Goal of the exercise: Output exactly the lines below from the one containing "The height and width of the screenshot is (584, 919)." to the last line, both included. Omit pictures.

◇ ◇ ◇ ◇

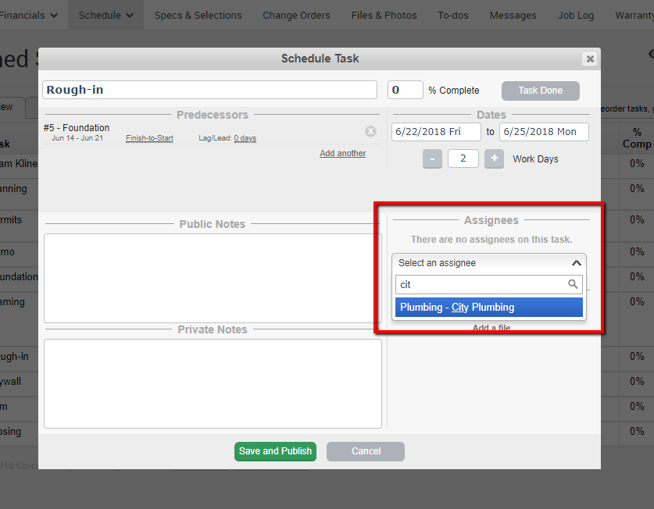
Task: Click the search magnifier in assignee box
Action: (574, 285)
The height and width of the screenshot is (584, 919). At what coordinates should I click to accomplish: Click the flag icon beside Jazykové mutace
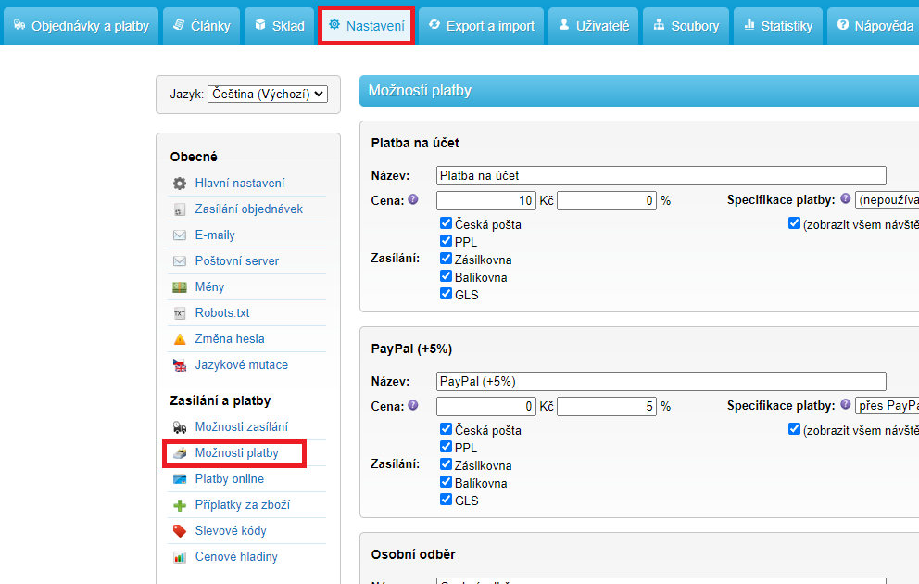180,365
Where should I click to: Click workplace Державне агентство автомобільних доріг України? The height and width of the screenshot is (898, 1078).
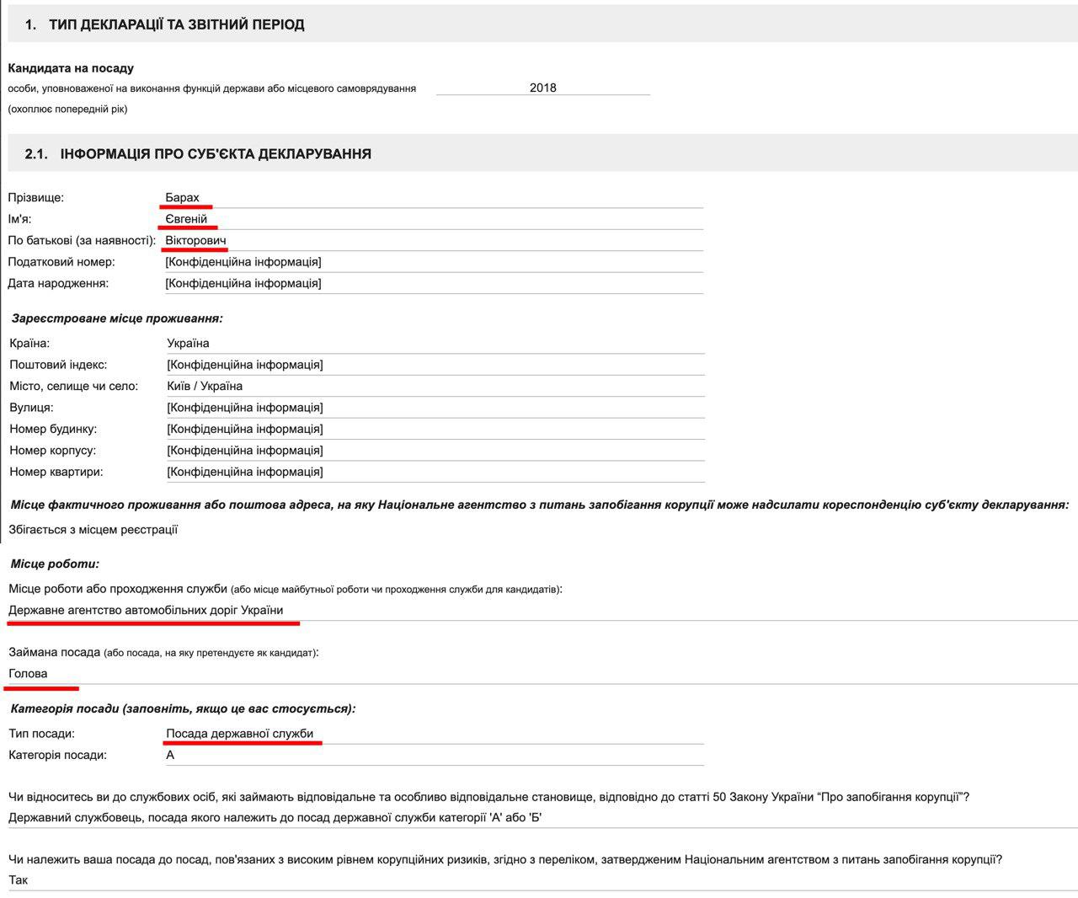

◇ ◇ ◇ ◇

Exercise output:
The height and width of the screenshot is (584, 919). At what coordinates should I click to accomplish: Click the flag icon beside Jazykové mutace
180,365
Where should I click to: Click workplace Державне агентство автомобільних доріг України? The height and width of the screenshot is (898, 1078).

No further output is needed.